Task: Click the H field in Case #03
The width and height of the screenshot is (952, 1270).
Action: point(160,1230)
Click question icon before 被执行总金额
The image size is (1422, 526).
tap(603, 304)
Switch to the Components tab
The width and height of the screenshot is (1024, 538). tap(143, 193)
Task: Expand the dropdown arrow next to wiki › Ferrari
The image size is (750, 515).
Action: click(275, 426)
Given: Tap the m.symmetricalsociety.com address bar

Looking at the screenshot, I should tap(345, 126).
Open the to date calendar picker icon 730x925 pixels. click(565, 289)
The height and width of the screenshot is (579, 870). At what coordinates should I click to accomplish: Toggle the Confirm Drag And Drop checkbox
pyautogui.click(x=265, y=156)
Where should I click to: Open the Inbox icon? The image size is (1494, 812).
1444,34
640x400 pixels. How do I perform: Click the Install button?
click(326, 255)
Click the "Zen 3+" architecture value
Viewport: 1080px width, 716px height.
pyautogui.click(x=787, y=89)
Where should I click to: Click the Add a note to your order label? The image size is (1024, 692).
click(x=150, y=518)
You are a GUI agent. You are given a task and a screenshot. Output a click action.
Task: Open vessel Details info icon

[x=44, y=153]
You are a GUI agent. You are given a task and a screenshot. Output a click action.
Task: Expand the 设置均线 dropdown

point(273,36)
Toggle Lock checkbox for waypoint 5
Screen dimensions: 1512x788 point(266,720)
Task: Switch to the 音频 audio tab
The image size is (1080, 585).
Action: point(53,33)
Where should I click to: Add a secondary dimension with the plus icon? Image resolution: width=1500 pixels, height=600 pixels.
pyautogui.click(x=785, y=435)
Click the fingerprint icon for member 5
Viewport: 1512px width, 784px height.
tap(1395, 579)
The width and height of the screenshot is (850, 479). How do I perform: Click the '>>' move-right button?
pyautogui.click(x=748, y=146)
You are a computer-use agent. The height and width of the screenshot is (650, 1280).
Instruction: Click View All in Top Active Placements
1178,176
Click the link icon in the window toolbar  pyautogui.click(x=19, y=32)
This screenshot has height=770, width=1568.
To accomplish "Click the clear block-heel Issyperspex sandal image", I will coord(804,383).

> _WHAT TO WORK ON_:
All lines from the one containing "The width and height of the screenshot is (850, 479)." through the last line of the data must be set down exactly. No other lines belong in the answer.

> _ANSWER TO THE PROBLEM_:
The width and height of the screenshot is (850, 479). How do I perform: Click the '>>' move-right button?
pyautogui.click(x=748, y=146)
You are a computer-use agent. The height and width of the screenshot is (650, 1280).
Instruction: Click View All in Top Active Placements
1178,176
Click the link icon in the window toolbar  pyautogui.click(x=19, y=32)
This screenshot has height=770, width=1568.
To accomplish "Click the clear block-heel Issyperspex sandal image", I will coord(804,383).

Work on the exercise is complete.